◆ TASK ITEM
Copy out all the records, word for word.

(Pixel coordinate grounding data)

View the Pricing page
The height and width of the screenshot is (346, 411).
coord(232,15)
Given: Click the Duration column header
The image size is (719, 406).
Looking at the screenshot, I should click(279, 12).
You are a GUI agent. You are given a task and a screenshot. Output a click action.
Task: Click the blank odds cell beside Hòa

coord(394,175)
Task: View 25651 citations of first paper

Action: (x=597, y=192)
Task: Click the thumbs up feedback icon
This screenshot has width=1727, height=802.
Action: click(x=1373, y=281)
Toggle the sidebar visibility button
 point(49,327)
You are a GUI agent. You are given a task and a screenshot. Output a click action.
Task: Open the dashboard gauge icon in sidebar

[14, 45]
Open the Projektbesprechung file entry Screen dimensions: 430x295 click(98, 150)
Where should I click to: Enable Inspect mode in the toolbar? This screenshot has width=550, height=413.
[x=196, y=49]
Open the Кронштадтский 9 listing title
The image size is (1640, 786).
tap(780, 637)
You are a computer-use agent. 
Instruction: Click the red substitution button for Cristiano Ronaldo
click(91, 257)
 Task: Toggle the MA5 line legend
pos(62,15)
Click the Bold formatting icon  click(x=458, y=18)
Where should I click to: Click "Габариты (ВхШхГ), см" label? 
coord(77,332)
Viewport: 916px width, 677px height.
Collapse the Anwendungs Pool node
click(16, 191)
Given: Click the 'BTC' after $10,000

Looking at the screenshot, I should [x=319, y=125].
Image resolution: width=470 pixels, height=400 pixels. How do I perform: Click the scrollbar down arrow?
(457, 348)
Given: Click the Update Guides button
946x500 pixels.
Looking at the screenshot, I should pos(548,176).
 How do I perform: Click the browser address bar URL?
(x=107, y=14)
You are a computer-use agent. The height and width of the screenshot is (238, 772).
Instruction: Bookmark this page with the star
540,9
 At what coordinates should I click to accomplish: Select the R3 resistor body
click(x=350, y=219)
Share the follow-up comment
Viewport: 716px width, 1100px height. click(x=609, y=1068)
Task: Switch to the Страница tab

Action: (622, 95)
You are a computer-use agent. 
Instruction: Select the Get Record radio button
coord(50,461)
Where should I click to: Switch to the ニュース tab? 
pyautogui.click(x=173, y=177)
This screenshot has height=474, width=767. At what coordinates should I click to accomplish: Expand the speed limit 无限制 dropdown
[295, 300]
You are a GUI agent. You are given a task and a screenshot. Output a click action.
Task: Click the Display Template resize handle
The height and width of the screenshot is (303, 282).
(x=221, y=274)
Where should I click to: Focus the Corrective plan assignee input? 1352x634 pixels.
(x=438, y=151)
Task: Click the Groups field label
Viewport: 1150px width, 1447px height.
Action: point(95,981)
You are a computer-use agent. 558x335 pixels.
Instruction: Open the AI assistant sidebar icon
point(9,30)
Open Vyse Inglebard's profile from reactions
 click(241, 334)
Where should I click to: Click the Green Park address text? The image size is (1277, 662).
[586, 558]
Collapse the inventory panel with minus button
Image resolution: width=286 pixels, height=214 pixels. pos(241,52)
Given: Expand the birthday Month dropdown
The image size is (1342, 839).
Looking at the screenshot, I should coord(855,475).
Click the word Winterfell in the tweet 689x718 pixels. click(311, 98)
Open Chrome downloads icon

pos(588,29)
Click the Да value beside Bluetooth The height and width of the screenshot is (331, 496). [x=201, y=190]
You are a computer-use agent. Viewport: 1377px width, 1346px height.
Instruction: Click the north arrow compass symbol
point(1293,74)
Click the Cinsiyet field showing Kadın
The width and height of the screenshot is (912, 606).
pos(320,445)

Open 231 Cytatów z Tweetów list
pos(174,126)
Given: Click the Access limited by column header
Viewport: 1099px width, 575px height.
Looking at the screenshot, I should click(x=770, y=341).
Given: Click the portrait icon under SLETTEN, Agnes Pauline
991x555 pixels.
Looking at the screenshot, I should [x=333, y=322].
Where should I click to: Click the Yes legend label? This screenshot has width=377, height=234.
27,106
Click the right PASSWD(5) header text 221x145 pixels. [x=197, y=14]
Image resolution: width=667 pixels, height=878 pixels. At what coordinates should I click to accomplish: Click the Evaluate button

◆ ANSWER TO THIS TASK
View the Pricing page
The height and width of the screenshot is (346, 411).
coord(232,15)
Given: Click the Duration column header
The image size is (719, 406).
Looking at the screenshot, I should click(279, 12).
You are a GUI agent. You are given a task and a screenshot. Output a click action.
Task: Click the blank odds cell beside Hòa

coord(394,175)
Task: View 25651 citations of first paper

Action: (x=597, y=192)
Task: Click the thumbs up feedback icon
This screenshot has width=1727, height=802.
Action: click(x=1373, y=281)
Toggle the sidebar visibility button
 point(49,327)
You are a GUI agent. You are given a task and a screenshot. Output a click action.
Task: Open the dashboard gauge icon in sidebar

[14, 45]
Open the Projektbesprechung file entry Screen dimensions: 430x295 click(98, 150)
Where should I click to: Enable Inspect mode in the toolbar? This screenshot has width=550, height=413.
[x=196, y=49]
Open the Кронштадтский 9 listing title
The image size is (1640, 786).
tap(780, 637)
You are a computer-use agent. 
Instruction: Click the red substitution button for Cristiano Ronaldo
click(91, 257)
 Task: Toggle the MA5 line legend
pos(62,15)
Click the Bold formatting icon  click(x=458, y=18)
Where should I click to: Click "Габариты (ВхШхГ), см" label? 
coord(77,332)
Viewport: 916px width, 677px height.
Collapse the Anwendungs Pool node
click(16, 191)
Given: Click the 'BTC' after $10,000

Looking at the screenshot, I should [x=319, y=125].
Image resolution: width=470 pixels, height=400 pixels. How do I perform: Click the scrollbar down arrow?
(457, 348)
Given: Click the Update Guides button
946x500 pixels.
Looking at the screenshot, I should pos(548,176).
 How do I perform: Click the browser address bar URL?
(x=107, y=14)
You are a computer-use agent. The height and width of the screenshot is (238, 772).
Instruction: Bookmark this page with the star
540,9
 At what coordinates should I click to accomplish: Select the R3 resistor body
click(x=350, y=219)
Share the follow-up comment
Viewport: 716px width, 1100px height. click(x=609, y=1068)
Task: Switch to the Страница tab

Action: (622, 95)
You are a computer-use agent. 
Instruction: Select the Get Record radio button
coord(50,461)
Where should I click to: Switch to the ニュース tab? 
pyautogui.click(x=173, y=177)
This screenshot has height=474, width=767. At what coordinates should I click to accomplish: Expand the speed limit 无限制 dropdown
[295, 300]
You are a GUI agent. You are given a task and a screenshot. Output a click action.
Task: Click the Display Template resize handle
The height and width of the screenshot is (303, 282).
(x=221, y=274)
Where should I click to: Focus the Corrective plan assignee input? 1352x634 pixels.
(x=438, y=151)
Task: Click the Groups field label
Viewport: 1150px width, 1447px height.
Action: point(95,981)
You are a computer-use agent. 558x335 pixels.
Instruction: Open the AI assistant sidebar icon
point(9,30)
Open Vyse Inglebard's profile from reactions
 click(241, 334)
Where should I click to: Click the Green Park address text? The image size is (1277, 662).
[586, 558]
Collapse the inventory panel with minus button
Image resolution: width=286 pixels, height=214 pixels. pos(241,52)
Given: Expand the birthday Month dropdown
The image size is (1342, 839).
Looking at the screenshot, I should coord(855,475).
Click the word Winterfell in the tweet 689x718 pixels. click(311, 98)
Open Chrome downloads icon

pos(588,29)
Click the Да value beside Bluetooth The height and width of the screenshot is (331, 496). [x=201, y=190]
You are a computer-use agent. Viewport: 1377px width, 1346px height.
Instruction: Click the north arrow compass symbol
point(1293,74)
Click the Cinsiyet field showing Kadın
The width and height of the screenshot is (912, 606).
pos(320,445)

Open 231 Cytatów z Tweetów list
pos(174,126)
Given: Click the Access limited by column header
Viewport: 1099px width, 575px height.
Looking at the screenshot, I should click(x=770, y=341).
Given: Click the portrait icon under SLETTEN, Agnes Pauline
991x555 pixels.
Looking at the screenshot, I should [x=333, y=322].
Where should I click to: Click the Yes legend label? This screenshot has width=377, height=234.
27,106
Click the right PASSWD(5) header text 221x145 pixels. [x=197, y=14]
Image resolution: width=667 pixels, height=878 pixels. At what coordinates should I click to accomplish: Click the Evaluate button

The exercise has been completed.